[Task objective]
Format the lines below as a numbered list, omitting any blank lines.
BEGIN Provided entries
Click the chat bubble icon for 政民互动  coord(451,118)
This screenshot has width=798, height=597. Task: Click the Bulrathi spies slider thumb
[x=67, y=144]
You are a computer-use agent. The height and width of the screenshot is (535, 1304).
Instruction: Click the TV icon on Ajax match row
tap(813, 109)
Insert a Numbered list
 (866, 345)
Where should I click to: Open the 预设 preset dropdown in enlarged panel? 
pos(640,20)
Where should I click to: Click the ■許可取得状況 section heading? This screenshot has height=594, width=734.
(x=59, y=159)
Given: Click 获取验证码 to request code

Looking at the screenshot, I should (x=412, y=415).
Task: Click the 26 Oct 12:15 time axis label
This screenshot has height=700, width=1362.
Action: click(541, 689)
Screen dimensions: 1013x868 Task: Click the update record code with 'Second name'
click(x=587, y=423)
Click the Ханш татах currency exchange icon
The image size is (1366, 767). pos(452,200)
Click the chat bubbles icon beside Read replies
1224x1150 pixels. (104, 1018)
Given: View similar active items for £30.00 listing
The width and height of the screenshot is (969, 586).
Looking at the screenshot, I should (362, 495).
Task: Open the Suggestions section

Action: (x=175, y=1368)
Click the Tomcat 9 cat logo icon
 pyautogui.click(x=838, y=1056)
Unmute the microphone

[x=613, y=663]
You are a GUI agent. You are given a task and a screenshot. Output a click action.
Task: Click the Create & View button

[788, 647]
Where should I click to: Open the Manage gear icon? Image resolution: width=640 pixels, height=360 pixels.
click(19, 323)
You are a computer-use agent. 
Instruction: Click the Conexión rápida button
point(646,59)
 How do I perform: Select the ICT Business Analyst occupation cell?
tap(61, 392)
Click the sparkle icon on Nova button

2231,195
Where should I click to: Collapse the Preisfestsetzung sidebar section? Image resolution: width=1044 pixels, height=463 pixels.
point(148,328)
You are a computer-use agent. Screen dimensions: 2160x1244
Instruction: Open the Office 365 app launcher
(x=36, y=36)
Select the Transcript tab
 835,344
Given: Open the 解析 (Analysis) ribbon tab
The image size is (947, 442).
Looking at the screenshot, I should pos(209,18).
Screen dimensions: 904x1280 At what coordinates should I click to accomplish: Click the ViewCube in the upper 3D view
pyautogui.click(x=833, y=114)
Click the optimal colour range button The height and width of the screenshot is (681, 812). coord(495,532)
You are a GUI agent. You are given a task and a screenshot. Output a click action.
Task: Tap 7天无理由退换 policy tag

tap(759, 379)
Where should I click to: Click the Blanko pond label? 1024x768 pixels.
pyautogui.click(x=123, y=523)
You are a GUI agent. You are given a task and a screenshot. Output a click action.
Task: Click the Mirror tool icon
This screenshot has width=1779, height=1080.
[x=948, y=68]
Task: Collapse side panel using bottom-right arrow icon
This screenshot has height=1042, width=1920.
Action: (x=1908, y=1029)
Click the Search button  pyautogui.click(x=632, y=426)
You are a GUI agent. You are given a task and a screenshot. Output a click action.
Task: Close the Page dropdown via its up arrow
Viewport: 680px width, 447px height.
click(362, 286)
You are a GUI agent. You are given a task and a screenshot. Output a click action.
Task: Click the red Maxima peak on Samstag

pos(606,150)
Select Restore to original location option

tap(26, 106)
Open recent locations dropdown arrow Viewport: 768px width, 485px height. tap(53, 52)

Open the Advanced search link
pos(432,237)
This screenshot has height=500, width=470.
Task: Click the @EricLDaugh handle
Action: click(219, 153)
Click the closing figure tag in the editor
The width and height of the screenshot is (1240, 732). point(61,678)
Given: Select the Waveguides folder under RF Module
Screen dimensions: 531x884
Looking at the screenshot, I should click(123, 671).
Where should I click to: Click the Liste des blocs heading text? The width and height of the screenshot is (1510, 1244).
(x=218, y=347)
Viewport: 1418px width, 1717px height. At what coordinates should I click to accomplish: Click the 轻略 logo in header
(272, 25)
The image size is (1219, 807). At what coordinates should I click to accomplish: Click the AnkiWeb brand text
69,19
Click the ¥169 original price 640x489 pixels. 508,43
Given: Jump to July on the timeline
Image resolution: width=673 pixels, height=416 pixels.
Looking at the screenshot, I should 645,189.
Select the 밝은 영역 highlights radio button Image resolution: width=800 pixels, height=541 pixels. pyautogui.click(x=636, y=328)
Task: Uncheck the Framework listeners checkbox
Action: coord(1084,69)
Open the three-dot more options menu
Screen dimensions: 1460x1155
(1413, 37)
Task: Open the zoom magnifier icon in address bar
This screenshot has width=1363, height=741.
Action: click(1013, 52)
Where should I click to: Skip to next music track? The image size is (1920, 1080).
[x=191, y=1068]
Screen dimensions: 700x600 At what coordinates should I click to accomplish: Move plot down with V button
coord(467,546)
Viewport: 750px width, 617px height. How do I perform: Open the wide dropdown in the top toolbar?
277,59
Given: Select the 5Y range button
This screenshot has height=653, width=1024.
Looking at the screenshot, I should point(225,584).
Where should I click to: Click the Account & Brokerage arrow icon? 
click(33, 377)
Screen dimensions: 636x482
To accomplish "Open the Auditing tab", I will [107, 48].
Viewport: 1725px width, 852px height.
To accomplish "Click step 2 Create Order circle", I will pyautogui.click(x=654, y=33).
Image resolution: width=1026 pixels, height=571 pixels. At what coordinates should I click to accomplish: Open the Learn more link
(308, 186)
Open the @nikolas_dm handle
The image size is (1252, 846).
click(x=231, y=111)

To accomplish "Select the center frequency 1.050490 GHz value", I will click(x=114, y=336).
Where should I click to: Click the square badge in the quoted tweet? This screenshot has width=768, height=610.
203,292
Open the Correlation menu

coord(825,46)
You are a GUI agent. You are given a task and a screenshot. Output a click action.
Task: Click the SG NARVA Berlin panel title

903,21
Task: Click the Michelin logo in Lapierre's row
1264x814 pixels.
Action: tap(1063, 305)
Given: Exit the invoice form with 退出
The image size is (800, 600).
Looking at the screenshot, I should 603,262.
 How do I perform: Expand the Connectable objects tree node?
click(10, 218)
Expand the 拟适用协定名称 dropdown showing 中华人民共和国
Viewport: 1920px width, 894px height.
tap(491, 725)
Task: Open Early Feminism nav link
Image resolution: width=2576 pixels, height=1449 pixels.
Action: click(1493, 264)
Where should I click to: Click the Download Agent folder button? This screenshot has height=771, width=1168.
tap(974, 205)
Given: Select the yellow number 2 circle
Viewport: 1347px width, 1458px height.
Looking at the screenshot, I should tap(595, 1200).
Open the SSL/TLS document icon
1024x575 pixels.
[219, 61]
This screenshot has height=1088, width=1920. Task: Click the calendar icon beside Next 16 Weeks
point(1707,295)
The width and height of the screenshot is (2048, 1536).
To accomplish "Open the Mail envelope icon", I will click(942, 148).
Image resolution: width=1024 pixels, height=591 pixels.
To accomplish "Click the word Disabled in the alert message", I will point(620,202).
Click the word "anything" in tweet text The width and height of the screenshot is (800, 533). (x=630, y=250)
END Provided entries
[In response]
1. Click the chat bubble icon for 政民互动  coord(451,118)
2. This screenshot has width=798, height=597. Task: Click the Bulrathi spies slider thumb
3. [x=67, y=144]
4. You are a computer-use agent. The height and width of the screenshot is (535, 1304).
5. Instruction: Click the TV icon on Ajax match row
6. tap(813, 109)
7. Insert a Numbered list
8.  (866, 345)
9. Where should I click to: Open the 预设 preset dropdown in enlarged panel? 
10. pos(640,20)
11. Where should I click to: Click the ■許可取得状況 section heading? This screenshot has height=594, width=734.
12. (x=59, y=159)
13. Given: Click 获取验证码 to request code
14. Looking at the screenshot, I should (x=412, y=415).
15. Task: Click the 26 Oct 12:15 time axis label
16. This screenshot has height=700, width=1362.
17. Action: click(541, 689)
18. Screen dimensions: 1013x868 Task: Click the update record code with 'Second name'
19. click(x=587, y=423)
20. Click the Ханш татах currency exchange icon
21. The image size is (1366, 767). pos(452,200)
22. Click the chat bubbles icon beside Read replies
23. 1224x1150 pixels. (104, 1018)
24. Given: View similar active items for £30.00 listing
25. The width and height of the screenshot is (969, 586).
26. Looking at the screenshot, I should (362, 495).
27. Task: Open the Suggestions section
28. Action: (x=175, y=1368)
29. Click the Tomcat 9 cat logo icon
30.  pyautogui.click(x=838, y=1056)
31. Unmute the microphone
32. [x=613, y=663]
33. You are a GUI agent. You are given a task and a screenshot. Output a click action.
34. Task: Click the Create & View button
35. [788, 647]
36. Where should I click to: Open the Manage gear icon? Image resolution: width=640 pixels, height=360 pixels.
37. click(19, 323)
38. You are a computer-use agent. 
39. Instruction: Click the Conexión rápida button
40. point(646,59)
41.  How do I perform: Select the ICT Business Analyst occupation cell?
42. tap(61, 392)
43. Click the sparkle icon on Nova button
44. 2231,195
45. Where should I click to: Collapse the Preisfestsetzung sidebar section? Image resolution: width=1044 pixels, height=463 pixels.
46. point(148,328)
47. You are a computer-use agent. Screen dimensions: 2160x1244
48. Instruction: Open the Office 365 app launcher
49. (x=36, y=36)
50. Select the Transcript tab
51.  835,344
52. Given: Open the 解析 (Analysis) ribbon tab
53. The image size is (947, 442).
54. Looking at the screenshot, I should pos(209,18).
55. Screen dimensions: 904x1280 At what coordinates should I click to accomplish: Click the ViewCube in the upper 3D view
56. pyautogui.click(x=833, y=114)
57. Click the optimal colour range button The height and width of the screenshot is (681, 812). coord(495,532)
58. You are a GUI agent. You are given a task and a screenshot. Output a click action.
59. Task: Tap 7天无理由退换 policy tag
60. tap(759, 379)
61. Where should I click to: Click the Blanko pond label? 1024x768 pixels.
62. pyautogui.click(x=123, y=523)
63. You are a GUI agent. You are given a task and a screenshot. Output a click action.
64. Task: Click the Mirror tool icon
65. This screenshot has width=1779, height=1080.
66. [x=948, y=68]
67. Task: Collapse side panel using bottom-right arrow icon
68. This screenshot has height=1042, width=1920.
69. Action: (x=1908, y=1029)
70. Click the Search button  pyautogui.click(x=632, y=426)
71. You are a GUI agent. You are given a task and a screenshot. Output a click action.
72. Task: Close the Page dropdown via its up arrow
73. Viewport: 680px width, 447px height.
74. click(362, 286)
75. You are a GUI agent. You are given a task and a screenshot. Output a click action.
76. Task: Click the red Maxima peak on Samstag
77. pos(606,150)
78. Select Restore to original location option
79. tap(26, 106)
80. Open recent locations dropdown arrow Viewport: 768px width, 485px height. tap(53, 52)
81. Open the Advanced search link
82. pos(432,237)
83. This screenshot has height=500, width=470.
84. Task: Click the @EricLDaugh handle
85. Action: click(219, 153)
86. Click the closing figure tag in the editor
87. The width and height of the screenshot is (1240, 732). point(61,678)
88. Given: Select the Waveguides folder under RF Module
89. Screen dimensions: 531x884
90. Looking at the screenshot, I should click(123, 671).
91. Where should I click to: Click the Liste des blocs heading text? The width and height of the screenshot is (1510, 1244).
92. (x=218, y=347)
93. Viewport: 1418px width, 1717px height. At what coordinates should I click to accomplish: Click the 轻略 logo in header
94. (272, 25)
95. The image size is (1219, 807). At what coordinates should I click to accomplish: Click the AnkiWeb brand text
96. 69,19
97. Click the ¥169 original price 640x489 pixels. 508,43
98. Given: Jump to July on the timeline
99. Image resolution: width=673 pixels, height=416 pixels.
100. Looking at the screenshot, I should 645,189.
101. Select the 밝은 영역 highlights radio button Image resolution: width=800 pixels, height=541 pixels. pyautogui.click(x=636, y=328)
102. Task: Uncheck the Framework listeners checkbox
103. Action: coord(1084,69)
104. Open the three-dot more options menu
105. Screen dimensions: 1460x1155
106. (1413, 37)
107. Task: Open the zoom magnifier icon in address bar
108. This screenshot has width=1363, height=741.
109. Action: click(1013, 52)
110. Where should I click to: Skip to next music track? The image size is (1920, 1080).
111. [x=191, y=1068]
112. Screen dimensions: 700x600 At what coordinates should I click to accomplish: Move plot down with V button
113. coord(467,546)
114. Viewport: 750px width, 617px height. How do I perform: Open the wide dropdown in the top toolbar?
115. 277,59
116. Given: Select the 5Y range button
117. This screenshot has height=653, width=1024.
118. Looking at the screenshot, I should point(225,584).
119. Where should I click to: Click the Account & Brokerage arrow icon? 
120. click(33, 377)
121. Screen dimensions: 636x482
122. To accomplish "Open the Auditing tab", I will [107, 48].
123. Viewport: 1725px width, 852px height.
124. To accomplish "Click step 2 Create Order circle", I will pyautogui.click(x=654, y=33).
125. Image resolution: width=1026 pixels, height=571 pixels. At what coordinates should I click to accomplish: Open the Learn more link
126. (308, 186)
127. Open the @nikolas_dm handle
128. The image size is (1252, 846).
129. click(x=231, y=111)
130. To accomplish "Select the center frequency 1.050490 GHz value", I will click(x=114, y=336).
131. Where should I click to: Click the square badge in the quoted tweet? This screenshot has width=768, height=610.
132. 203,292
133. Open the Correlation menu
134. coord(825,46)
135. You are a GUI agent. You are given a task and a screenshot. Output a click action.
136. Task: Click the SG NARVA Berlin panel title
137. 903,21
138. Task: Click the Michelin logo in Lapierre's row
139. 1264x814 pixels.
140. Action: tap(1063, 305)
141. Given: Exit the invoice form with 退出
142. The image size is (800, 600).
143. Looking at the screenshot, I should 603,262.
144.  How do I perform: Expand the Connectable objects tree node?
145. click(10, 218)
146. Expand the 拟适用协定名称 dropdown showing 中华人民共和国
147. Viewport: 1920px width, 894px height.
148. tap(491, 725)
149. Task: Open Early Feminism nav link
150. Image resolution: width=2576 pixels, height=1449 pixels.
151. Action: click(1493, 264)
152. Where should I click to: Click the Download Agent folder button? This screenshot has height=771, width=1168.
153. tap(974, 205)
154. Given: Select the yellow number 2 circle
155. Viewport: 1347px width, 1458px height.
156. Looking at the screenshot, I should tap(595, 1200).
157. Open the SSL/TLS document icon
158. 1024x575 pixels.
159. [219, 61]
160. This screenshot has height=1088, width=1920. Task: Click the calendar icon beside Next 16 Weeks
161. point(1707,295)
162. The width and height of the screenshot is (2048, 1536).
163. To accomplish "Open the Mail envelope icon", I will click(942, 148).
164. Image resolution: width=1024 pixels, height=591 pixels.
165. To accomplish "Click the word Disabled in the alert message", I will point(620,202).
166. Click the word "anything" in tweet text The width and height of the screenshot is (800, 533). (x=630, y=250)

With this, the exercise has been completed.